What is needed =
A word-for-word repeat of the records below is what this calls for.

Entries supplied =
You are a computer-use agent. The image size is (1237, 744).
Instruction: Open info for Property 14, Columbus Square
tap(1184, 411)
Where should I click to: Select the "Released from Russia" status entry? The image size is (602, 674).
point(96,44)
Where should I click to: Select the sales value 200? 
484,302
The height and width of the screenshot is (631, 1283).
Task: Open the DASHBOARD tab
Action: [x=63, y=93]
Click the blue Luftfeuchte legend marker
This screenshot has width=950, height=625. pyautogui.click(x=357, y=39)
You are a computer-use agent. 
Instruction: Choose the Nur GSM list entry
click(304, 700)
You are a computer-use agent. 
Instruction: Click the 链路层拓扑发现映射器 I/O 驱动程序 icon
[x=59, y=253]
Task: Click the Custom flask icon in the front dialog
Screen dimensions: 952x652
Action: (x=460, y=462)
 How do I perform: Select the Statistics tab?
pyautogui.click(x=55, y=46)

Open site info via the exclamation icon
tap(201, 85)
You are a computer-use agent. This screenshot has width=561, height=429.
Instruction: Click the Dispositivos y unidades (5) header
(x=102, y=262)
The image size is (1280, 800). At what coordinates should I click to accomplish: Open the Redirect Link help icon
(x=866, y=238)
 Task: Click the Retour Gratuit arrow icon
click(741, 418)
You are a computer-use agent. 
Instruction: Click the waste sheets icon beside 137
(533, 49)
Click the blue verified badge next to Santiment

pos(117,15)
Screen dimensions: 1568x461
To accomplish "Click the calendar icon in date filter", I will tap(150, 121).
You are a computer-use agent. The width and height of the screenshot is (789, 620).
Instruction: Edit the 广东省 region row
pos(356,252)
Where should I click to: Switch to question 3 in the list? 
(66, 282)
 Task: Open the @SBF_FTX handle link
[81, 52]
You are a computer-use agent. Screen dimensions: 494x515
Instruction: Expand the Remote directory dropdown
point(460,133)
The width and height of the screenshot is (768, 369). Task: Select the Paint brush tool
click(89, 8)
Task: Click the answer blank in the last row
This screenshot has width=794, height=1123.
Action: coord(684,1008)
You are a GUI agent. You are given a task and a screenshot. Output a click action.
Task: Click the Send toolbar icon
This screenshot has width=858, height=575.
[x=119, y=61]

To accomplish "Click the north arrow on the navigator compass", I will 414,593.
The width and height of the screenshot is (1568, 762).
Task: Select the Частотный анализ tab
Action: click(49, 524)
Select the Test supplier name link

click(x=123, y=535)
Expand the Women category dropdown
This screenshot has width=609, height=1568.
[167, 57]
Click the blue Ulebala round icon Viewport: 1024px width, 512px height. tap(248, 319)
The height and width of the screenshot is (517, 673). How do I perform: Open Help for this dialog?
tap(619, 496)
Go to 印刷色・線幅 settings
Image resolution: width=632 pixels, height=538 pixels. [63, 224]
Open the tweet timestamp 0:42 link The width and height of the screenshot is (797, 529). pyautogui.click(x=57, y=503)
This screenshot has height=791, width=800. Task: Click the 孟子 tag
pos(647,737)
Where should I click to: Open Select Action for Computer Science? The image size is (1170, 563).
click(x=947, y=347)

Answer below =
You are a computer-use agent. The image size is (1237, 744).
Instruction: Open info for Property 14, Columbus Square
tap(1184, 411)
Where should I click to: Select the "Released from Russia" status entry? The image size is (602, 674).
point(96,44)
Where should I click to: Select the sales value 200? 
484,302
The height and width of the screenshot is (631, 1283).
Task: Open the DASHBOARD tab
Action: [x=63, y=93]
Click the blue Luftfeuchte legend marker
This screenshot has width=950, height=625. pyautogui.click(x=357, y=39)
You are a computer-use agent. 
Instruction: Choose the Nur GSM list entry
click(304, 700)
You are a computer-use agent. 
Instruction: Click the 链路层拓扑发现映射器 I/O 驱动程序 icon
[x=59, y=253]
Task: Click the Custom flask icon in the front dialog
Screen dimensions: 952x652
Action: (x=460, y=462)
 How do I perform: Select the Statistics tab?
pyautogui.click(x=55, y=46)

Open site info via the exclamation icon
tap(201, 85)
You are a computer-use agent. This screenshot has width=561, height=429.
Instruction: Click the Dispositivos y unidades (5) header
(x=102, y=262)
The image size is (1280, 800). At what coordinates should I click to accomplish: Open the Redirect Link help icon
(x=866, y=238)
 Task: Click the Retour Gratuit arrow icon
click(741, 418)
You are a computer-use agent. 
Instruction: Click the waste sheets icon beside 137
(533, 49)
Click the blue verified badge next to Santiment

pos(117,15)
Screen dimensions: 1568x461
To accomplish "Click the calendar icon in date filter", I will tap(150, 121).
You are a computer-use agent. The width and height of the screenshot is (789, 620).
Instruction: Edit the 广东省 region row
pos(356,252)
Where should I click to: Switch to question 3 in the list? 
(66, 282)
 Task: Open the @SBF_FTX handle link
[81, 52]
You are a computer-use agent. Screen dimensions: 494x515
Instruction: Expand the Remote directory dropdown
point(460,133)
The width and height of the screenshot is (768, 369). Task: Select the Paint brush tool
click(89, 8)
Task: Click the answer blank in the last row
This screenshot has width=794, height=1123.
Action: coord(684,1008)
You are a GUI agent. You are given a task and a screenshot. Output a click action.
Task: Click the Send toolbar icon
This screenshot has width=858, height=575.
[x=119, y=61]

To accomplish "Click the north arrow on the navigator compass", I will 414,593.
The width and height of the screenshot is (1568, 762).
Task: Select the Частотный анализ tab
Action: click(49, 524)
Select the Test supplier name link

click(x=123, y=535)
Expand the Women category dropdown
This screenshot has width=609, height=1568.
[167, 57]
Click the blue Ulebala round icon Viewport: 1024px width, 512px height. tap(248, 319)
The height and width of the screenshot is (517, 673). How do I perform: Open Help for this dialog?
tap(619, 496)
Go to 印刷色・線幅 settings
Image resolution: width=632 pixels, height=538 pixels. [63, 224]
Open the tweet timestamp 0:42 link The width and height of the screenshot is (797, 529). pyautogui.click(x=57, y=503)
This screenshot has height=791, width=800. Task: Click the 孟子 tag
pos(647,737)
Where should I click to: Open Select Action for Computer Science? The image size is (1170, 563).
click(x=947, y=347)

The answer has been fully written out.